The output of your build process is a build artifact. This build artifact is the input to your deployment automation along with configuration data appropriate to the environment you are deploying to.
Taking the time to script your deployment has the same benefits as scripting your build–it creates a living document detailing exactly how your software must be deployed. Your scripts should assume a clean machine with minimal dependencies pre-installed and should be re-runnable without error.
Take advantage of the fact that you are versioning your build artifact. If you are deploying a website to IIS, create a new physical directory matching the package and version name. After extracting the files to this new directory, repoint the virtual directory to the new location. This makes reverting to the previous version easy should it be necessary as all of the files for the previous version are still on the machine. The same trick can be accomplished on Unix-y systems using sym-links.
Lastly, your deployment automation scripts are code. Like any other code, it should be stored in source control and tested.
I’ve written that you should avoid including any environment-specific configuration in your build artifact (and by extension, in source control), and I’ve said that you should fully automate your deployment process. The configuration data for the target environment should be defined in your deployment automation tooling.
The goal here is to use the same deployment automation regardless of which environment you are deploying to. That means there should be no special steps for special environments.

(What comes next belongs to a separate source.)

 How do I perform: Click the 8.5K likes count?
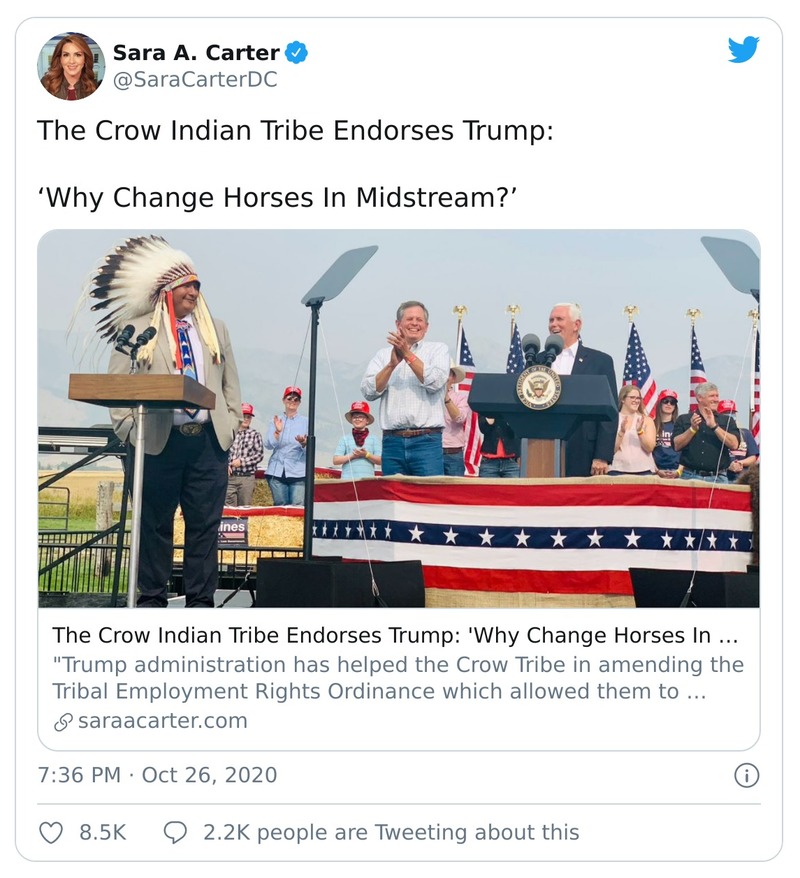tap(103, 832)
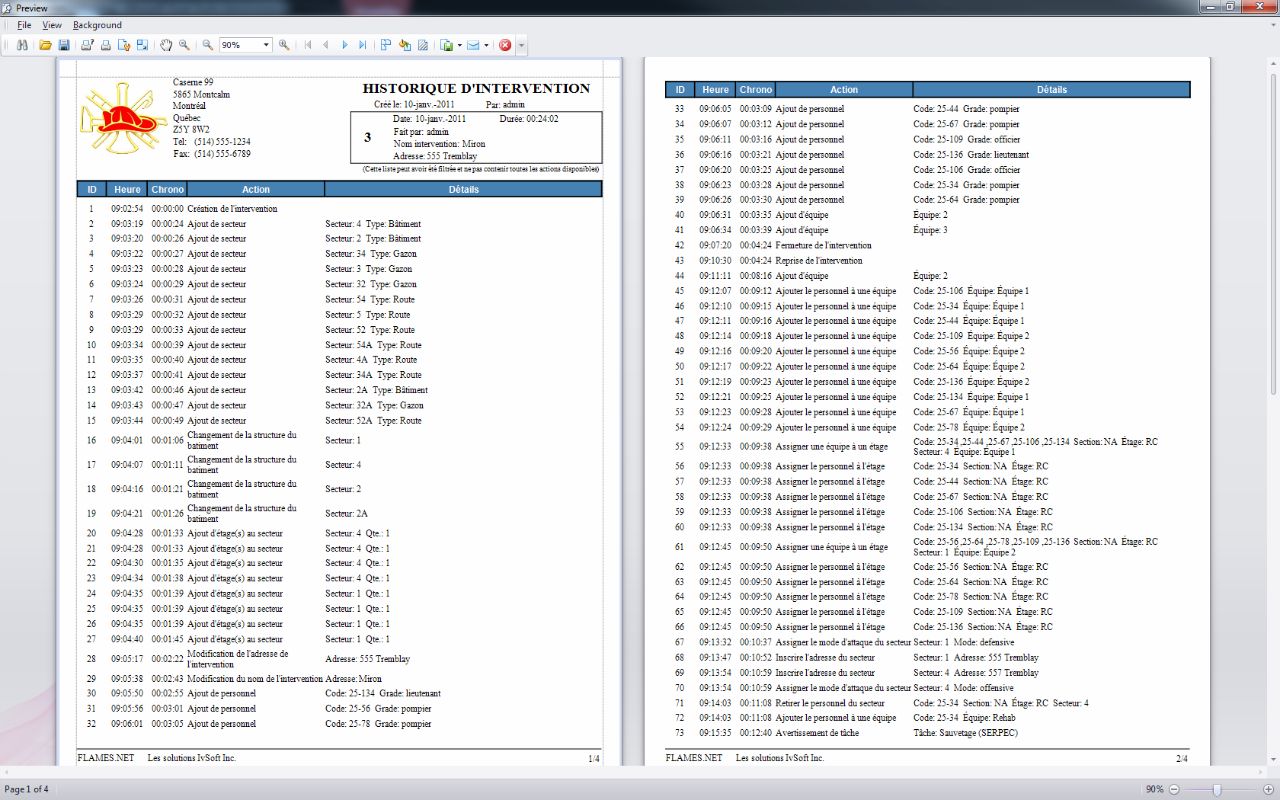Go to the next page arrow
Image resolution: width=1280 pixels, height=800 pixels.
345,45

Most deployment automation tools support some sort of variable substitution for config files. This allows you to keep the config files in source control with defined placeholders where the environment-specific configuration would be. At deployment time, the deployment automation tools will replace the tokens in the config files with values that are meaningful for that environment.
If variable substitution is not an option, consider maintaining a parameter-driven build script that writes out all your config files from scratch. In this case your config files will not be in source control at all but your scripts will know how to generate them.
The end-result of all of this is that you should be able to select any version of your build, point it to the environment of your choice, click “deploy,” and have a working piece of software.
The above is not a complete picture of everything you need to consider when moving towards DevOps. I did not cover concepts such as post-deployment testing, logging & monitoring, security, password & certificate rotation, controlling access to production, or any number of other related topics. I did however cover things you should consider when getting started in CI/CD. I’ve seen many teams attempt to embrace DevOps and create toil for themselves because they didn’t understand the material I’ve covered here. Following this advice should save you the effort of making these mistakes and give you breathing room to make new ones :).